Attendees heard from a series of speakers who spoke about the impact of COVID-19 has had on education in Kenya, the UK and across the world. Speakers encouraged parliamentarians to consider how they can use their roles as policy makers, legislators and advocates to champion education, and ensure that education financing is protected both nationally and internationally.
Stephen Twigg, Secretary General of the Commonwealth Parliamentary Association and former UK MP reflected on the powerful relationship between the UK and Kenya as partners and joint advocates for the right to education. Mr Twigg particularly noted the opportunity in the 2021 replenishment campaign of the Global Partnership for Education (GPE).
“GPE seeks to marry international support through development assistance with domestic resource mobilisation in countries, and Kenya is a great case study of GPE’s success.”
Ruth Kagia, Deputy Chief of Staff in the Office of the President of Kenya, shared the ambitions of the Kenyan government, stating Kenya’s commitment to ensuring that all children across the world receive a quality education.
Alicia Herbert OBE, the Director for Education, Children, and Youth at the UK Foreign, Commonwealth and Development Office provided a powerful call to action to parliamentary attendees, reminding them that whilst COVID-19 has set educational back, even prior to the pandemic 9 in 10 children in low-income countries were unable to read a simple age-appropriate text by the age of 10.

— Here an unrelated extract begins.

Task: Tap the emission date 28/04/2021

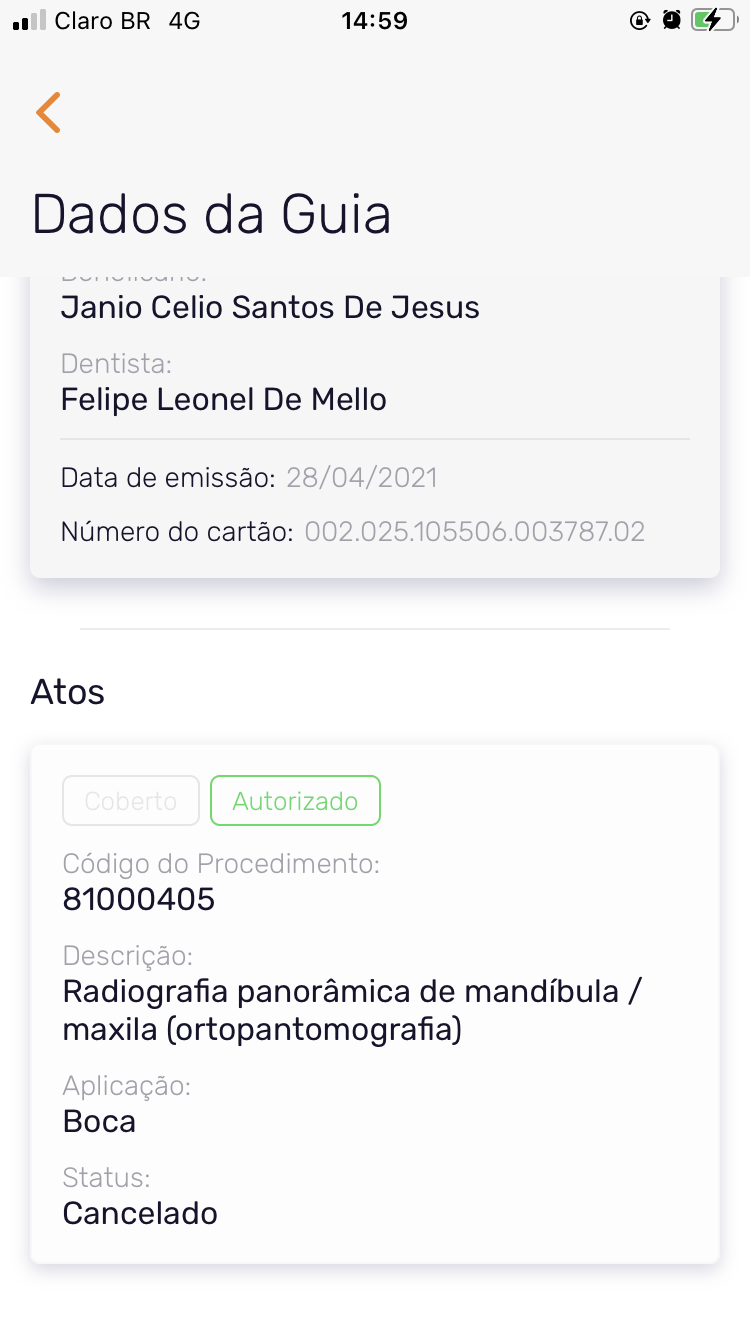Action: point(362,477)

MPs were also joined by two passionate youth advocates for education – Tierna, a campaign champion with the Send My Friend to School coalition, and Cynthia Nyongesa, a Youth Leader with the Global Partnership for Education.

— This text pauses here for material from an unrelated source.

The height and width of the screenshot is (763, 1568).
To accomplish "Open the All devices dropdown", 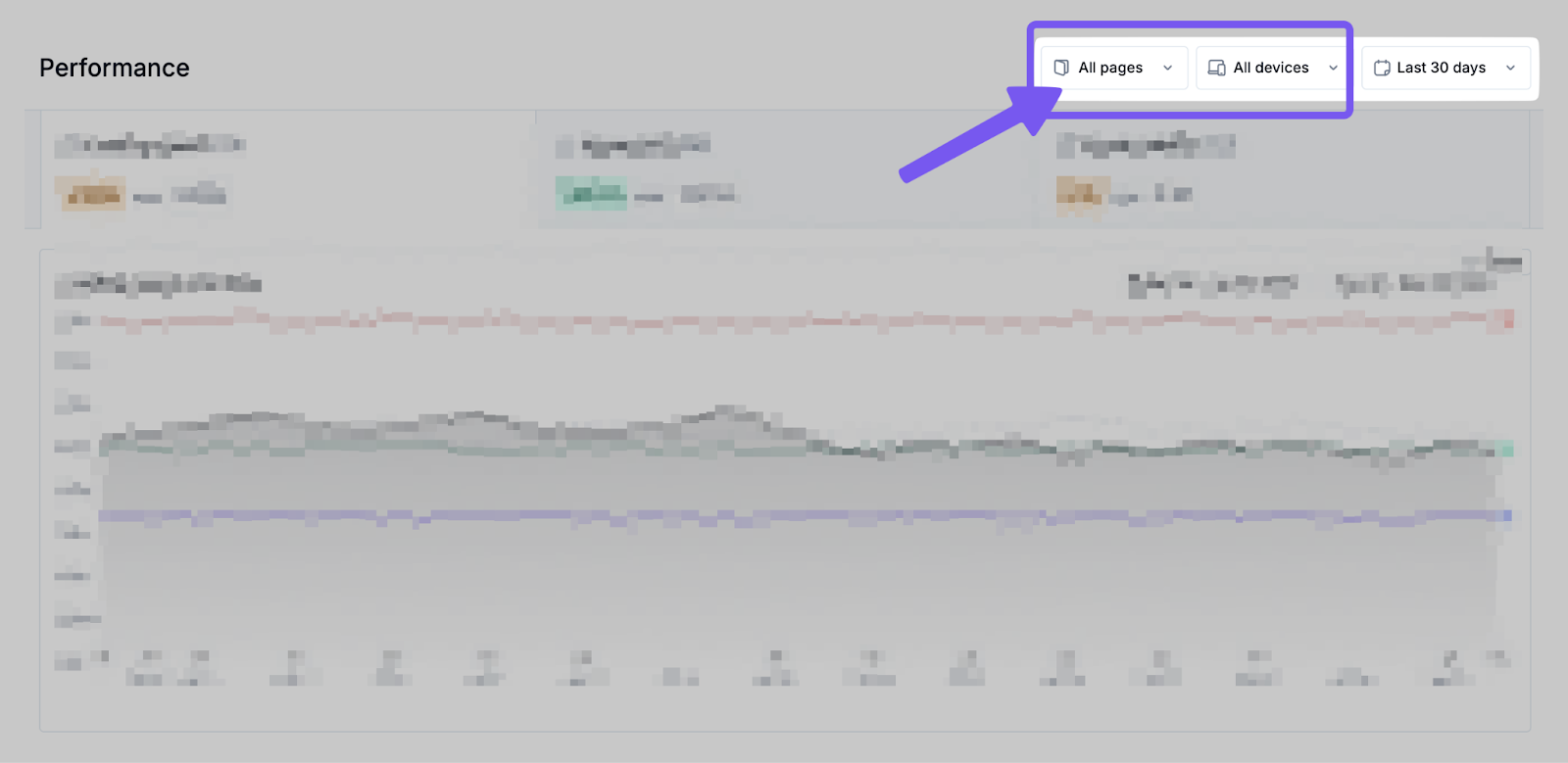I will [x=1271, y=68].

Tierna reminded parliamentarians that:
“A good education is constructive in helping to develop the future of a person. All children and young people deserve the opportunity to reach their full potential and achieve the best education outcome possible.”

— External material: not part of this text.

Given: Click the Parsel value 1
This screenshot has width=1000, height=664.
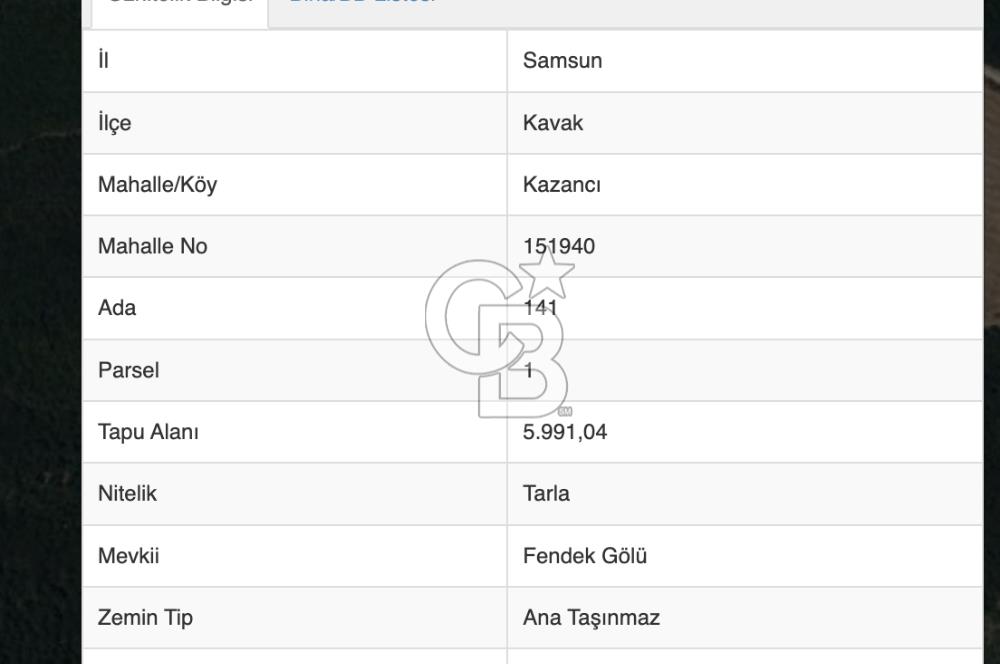Looking at the screenshot, I should [x=528, y=370].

Tierna’s reflections were complemented by Cynthia, who shared her work to advocate for her peers across the world through her digital platform, Cynthia UNTAMED. She also recognised the vital role of GPE in supporting education in Kenya:
“I acknowledge the GPE in supporting Kenya’s primary education development programme which addresses barriers to learning. Significant strides have been made in gender equality with the enrolment of girls and boys almost equal.”
Parliamentarians responded considering their role as advocates and how they can work together to mobilise support for GPE’s ambition of raising at least US$5 billion in the 2021-25 replenishment campaign.
Senator Dr. Alice Milgo, Chair of the Kenyan Senate Education Committee, considered the role of parliamentary committees as vehicles for oversight and accountability for government’s work on education. She encouraged her fellow parliamentarians in both Kenya and the UK to continue to combine their role as representatives with their legislative role to ensure that commitments to quality and inclusive education are enshrined in law.
The remarks shared by parliamentarians demonstrated their commitment to both the replenishment of the Global Partnership for Education, and education financing more broadly.
The GPE replenishment campaign will culminate in a summit on 28 and 29 July 2021, in the UK, which will be co-hosted by Kenyan President Uhuru Kenyatta and UK Prime Minister Boris Johnson.